**ACTION ITEM**
Only the lines from the one containing "[Advertisement] (89, 2083)" through the last line below belong in your copy; transcribe them exactly and omit any pictures.

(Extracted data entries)
* * * * * * *

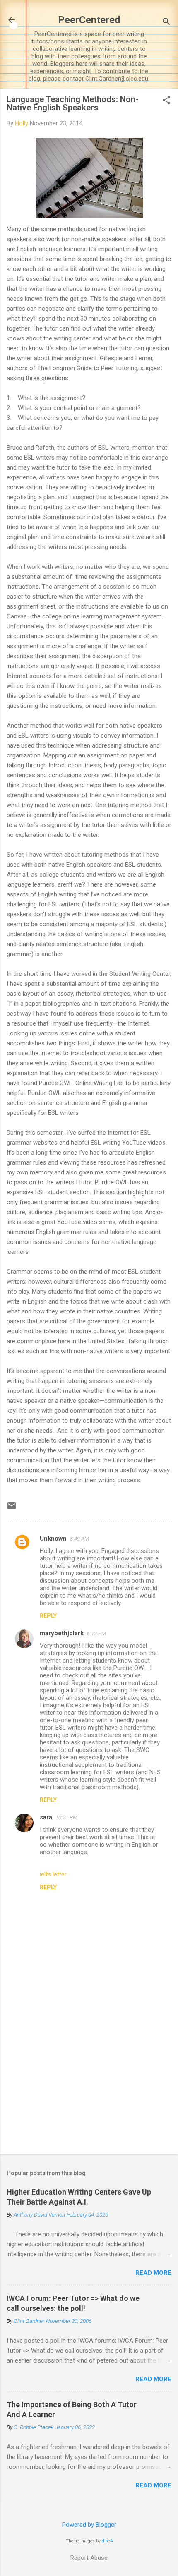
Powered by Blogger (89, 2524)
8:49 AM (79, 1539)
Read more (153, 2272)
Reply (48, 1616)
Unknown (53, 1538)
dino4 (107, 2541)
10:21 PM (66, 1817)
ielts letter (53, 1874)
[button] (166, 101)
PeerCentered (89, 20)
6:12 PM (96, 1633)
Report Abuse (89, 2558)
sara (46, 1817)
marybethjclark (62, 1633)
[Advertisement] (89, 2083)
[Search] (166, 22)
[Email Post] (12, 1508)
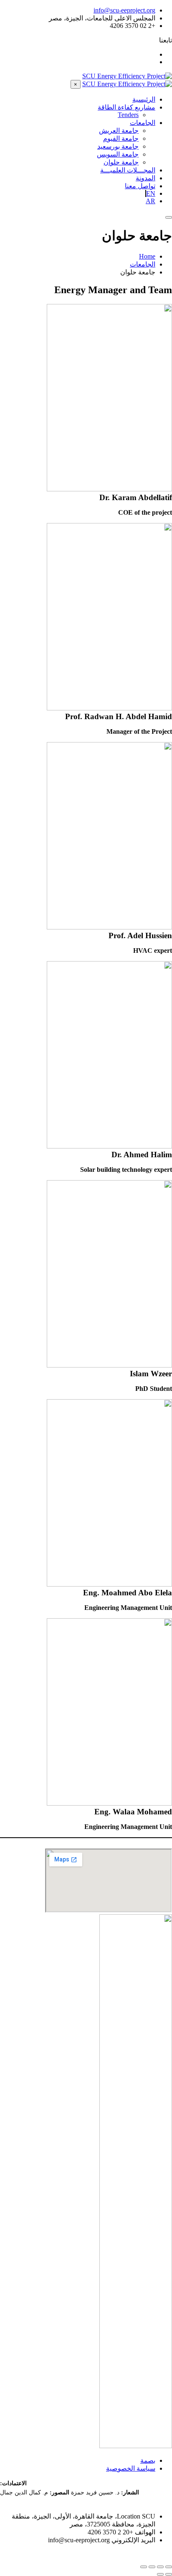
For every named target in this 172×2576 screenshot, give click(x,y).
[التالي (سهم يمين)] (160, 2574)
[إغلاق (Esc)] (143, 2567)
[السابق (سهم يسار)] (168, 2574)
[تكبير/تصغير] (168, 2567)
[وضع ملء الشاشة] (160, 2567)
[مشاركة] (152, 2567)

* * * * * * *

**SOLUTION**
[Advertisement] (89, 2083)
[Search] (166, 22)
[Email Post] (12, 1508)
For every named target in this 172×2576 screenshot, give click(x,y).
[التالي (سهم يمين)] (160, 2574)
[إغلاق (Esc)] (143, 2567)
[السابق (سهم يسار)] (168, 2574)
[تكبير/تصغير] (168, 2567)
[وضع ملء الشاشة] (160, 2567)
[مشاركة] (152, 2567)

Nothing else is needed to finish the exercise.